GPL v3 - see LICENCE.txt for full text.
All the code is heavily dependent on the ISFDB database, I'm not sure how exactly that is licenced, but that's a question for them to answer, not me ;-)
As per the licence, but also I should explicitly note that this project has no affiliation with ISFDB, beyond that I have an account there which I've used to contribute a few updates/bug reports, when these tools have highlighted an issue with the data.
See INSTALLATION.txt.
Scripts are run in the standard Unix/Linux command line way e.g.
./publication_history.py -a "Stephen Baxter" -T Raft -n novel
All scripts support -h
as an argument to display valid options for that
script e.g.
isfdb_tools $ ./publication_history.py -h
usage: publication_history.py [-h] [-a [AUTHOR]] [-A [EXACT_AUTHOR]]
[-t [TITLE]] [-T [EXACT_TITLE]] [-n WORK_TYPES]
[-v]
List publication countries and dates for a book
optional arguments:
-h, --help show this help message and exit
-a [AUTHOR] Author to search on (pattern match, case insensitive)
-A [EXACT_AUTHOR] Author to search on (exact match, case sensitive)

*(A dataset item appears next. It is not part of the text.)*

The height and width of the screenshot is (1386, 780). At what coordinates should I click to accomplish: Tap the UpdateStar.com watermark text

-t [TITLE] Title to search on (pattern match, case insensitive)
-T [EXACT_TITLE] Title to search on (exact match, case sensitive)

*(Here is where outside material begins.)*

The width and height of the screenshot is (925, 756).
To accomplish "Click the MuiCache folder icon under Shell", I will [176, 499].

-n WORK_TYPES Types of work to search on e.g. novels, novellas, etc
(case insensitive but otherwise exact match, multiple
"OR" values allowed)
-v Log verbosely
Many scripts share common options, e.g. -a/-A for author name, -t/-T for (book/story) title, -y for year or year range. A common convention for some options is that lower case options are case insensitive pattern matches, and the comparable upper case option is an exact match e.g.
./publication_history.py -a "baxter" -t medusa
./publication_history.py -a "baxter" -T "The Medusa Chronicles"
./publication_history.py -A "Stephen Baxter" -t medusa
./publication_history.py -A "Stephen Baxter" -T "The Medusa Chronicles"
all produce the same output (but may not do in the future, if other authors called Baxter write a book of the same name, or Stephen Baxter writes another "medusa" novel, etc.)